Infalível e lógico como o forró clássico do missãovelhense Messias Holanda: “Eu quero me trepar no pé de coco/ Eu quero me trepar pra tirar coco/ Depois eu quero quebrar o coco/ Pra saber se o coco é oco”.

É desse tipo de afeto e dengo do Cariri que o país precisa. Não de grosseria oficial das autoridades de Brasília. Não custa nada um agrado. Outra onda de afeto no Nordeste vem das praias do Recife.

Os agentes de saúde premiam os vacinados com um caldinho de feijão ou camarão, a iguaria tradicionalmente servida com cachaça no litoral de Pernambuco.

Não é que uma política de varejo desse naipe seja capaz de converter um embrutecido negacionista, mas ajuda, na simpatia e delicadeza, a apressar a terceira dose de muita gente. Salva vidas e evita agonias hospitalares. “Reforço, porra”, como apela, com doçura e com afeto, o streamer Casimiro.

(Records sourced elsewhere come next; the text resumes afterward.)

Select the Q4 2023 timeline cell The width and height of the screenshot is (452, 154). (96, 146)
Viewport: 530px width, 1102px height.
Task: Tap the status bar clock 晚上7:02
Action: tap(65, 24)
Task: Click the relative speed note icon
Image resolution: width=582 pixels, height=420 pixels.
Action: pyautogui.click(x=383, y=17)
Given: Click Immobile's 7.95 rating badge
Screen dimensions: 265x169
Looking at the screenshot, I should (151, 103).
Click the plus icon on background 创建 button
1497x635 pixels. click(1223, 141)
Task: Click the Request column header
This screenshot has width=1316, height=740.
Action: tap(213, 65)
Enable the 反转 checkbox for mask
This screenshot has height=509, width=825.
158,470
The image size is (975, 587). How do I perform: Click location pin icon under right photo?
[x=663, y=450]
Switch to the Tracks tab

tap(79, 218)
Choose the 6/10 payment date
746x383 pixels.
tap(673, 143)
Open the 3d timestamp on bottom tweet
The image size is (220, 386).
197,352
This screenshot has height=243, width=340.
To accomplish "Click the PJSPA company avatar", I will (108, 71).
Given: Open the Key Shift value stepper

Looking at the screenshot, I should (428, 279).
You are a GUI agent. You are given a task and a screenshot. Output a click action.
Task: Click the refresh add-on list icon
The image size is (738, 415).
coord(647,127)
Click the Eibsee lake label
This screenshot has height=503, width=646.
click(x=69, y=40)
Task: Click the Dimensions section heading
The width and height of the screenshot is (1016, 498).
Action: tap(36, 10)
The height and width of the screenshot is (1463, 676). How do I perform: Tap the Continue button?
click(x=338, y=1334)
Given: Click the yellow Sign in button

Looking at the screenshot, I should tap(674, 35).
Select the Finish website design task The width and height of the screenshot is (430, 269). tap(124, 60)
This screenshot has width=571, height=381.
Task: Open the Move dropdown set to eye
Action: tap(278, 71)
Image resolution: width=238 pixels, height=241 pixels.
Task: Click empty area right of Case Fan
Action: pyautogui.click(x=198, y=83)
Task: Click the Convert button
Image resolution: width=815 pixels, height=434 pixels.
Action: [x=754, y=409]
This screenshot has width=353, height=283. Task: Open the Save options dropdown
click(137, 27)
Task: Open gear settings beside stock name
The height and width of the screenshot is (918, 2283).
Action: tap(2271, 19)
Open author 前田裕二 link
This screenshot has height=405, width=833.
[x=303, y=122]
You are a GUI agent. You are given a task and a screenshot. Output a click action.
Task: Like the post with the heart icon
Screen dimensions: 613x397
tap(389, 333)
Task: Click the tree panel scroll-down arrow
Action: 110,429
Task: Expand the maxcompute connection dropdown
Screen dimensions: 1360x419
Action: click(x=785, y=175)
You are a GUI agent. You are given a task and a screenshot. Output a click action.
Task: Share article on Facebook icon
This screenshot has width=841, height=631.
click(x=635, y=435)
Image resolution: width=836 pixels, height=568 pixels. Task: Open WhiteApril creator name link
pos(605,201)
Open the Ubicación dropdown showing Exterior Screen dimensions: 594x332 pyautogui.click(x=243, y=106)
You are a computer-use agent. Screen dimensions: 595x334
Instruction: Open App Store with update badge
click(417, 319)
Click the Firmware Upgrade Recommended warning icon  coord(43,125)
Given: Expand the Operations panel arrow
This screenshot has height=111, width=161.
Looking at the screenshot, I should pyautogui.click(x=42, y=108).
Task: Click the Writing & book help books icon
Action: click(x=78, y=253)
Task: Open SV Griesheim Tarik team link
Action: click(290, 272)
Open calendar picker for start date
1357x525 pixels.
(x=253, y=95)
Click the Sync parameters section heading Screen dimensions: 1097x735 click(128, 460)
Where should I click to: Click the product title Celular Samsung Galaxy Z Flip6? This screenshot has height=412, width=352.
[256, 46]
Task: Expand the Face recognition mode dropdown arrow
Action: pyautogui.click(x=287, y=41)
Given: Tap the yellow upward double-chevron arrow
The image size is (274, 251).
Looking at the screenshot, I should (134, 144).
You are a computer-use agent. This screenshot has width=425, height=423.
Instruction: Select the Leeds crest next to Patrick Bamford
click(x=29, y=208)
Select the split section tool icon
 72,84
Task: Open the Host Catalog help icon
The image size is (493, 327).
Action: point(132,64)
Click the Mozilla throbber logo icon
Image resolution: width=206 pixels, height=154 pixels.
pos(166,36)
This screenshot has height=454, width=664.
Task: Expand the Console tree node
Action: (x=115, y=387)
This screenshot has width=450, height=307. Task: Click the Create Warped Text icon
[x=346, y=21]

O que vale é mobilizar para a vacinação. Tudo isso ajuda. Rural de Missão Velha, carro do ovo, Brasília amarela, o misto de Pedro Apolônio do Crato (veículo que era caminhão e ônibus ao mesmo tempo), as toyotas esticadas e convertidas em coletivos em Brejo da Madre de Deus (Pernambuco)...

A criatividade aliada à política universal do SUS é o que importa. No postinho de saúde ou no esquema ambulante para animar os mais lesados, esquecidos ou displicentes. Tudo isso ajuda, repita comigo. É a busca da delicadeza perdida. Uma prática na contramão das falas presidenciais e dos falsos pregadores que dão boas-vindas ao coronavírus e suas novas cepas.

Na vez das crianças, a partir da próxima semana, quanto mais atrativos, melhor ainda para a campanha. Foi neste espírito, aliás, que veio ao mundo, em 1986, o Zé Gotinha, boneco criado pelo artista plástico mineiro Darlan Rosa. Viva a vacina. Agora mais do que nunca. Vamos nos livrar dessa peste.

*Esse texto reflete, exclusivamente, a opinião do autor.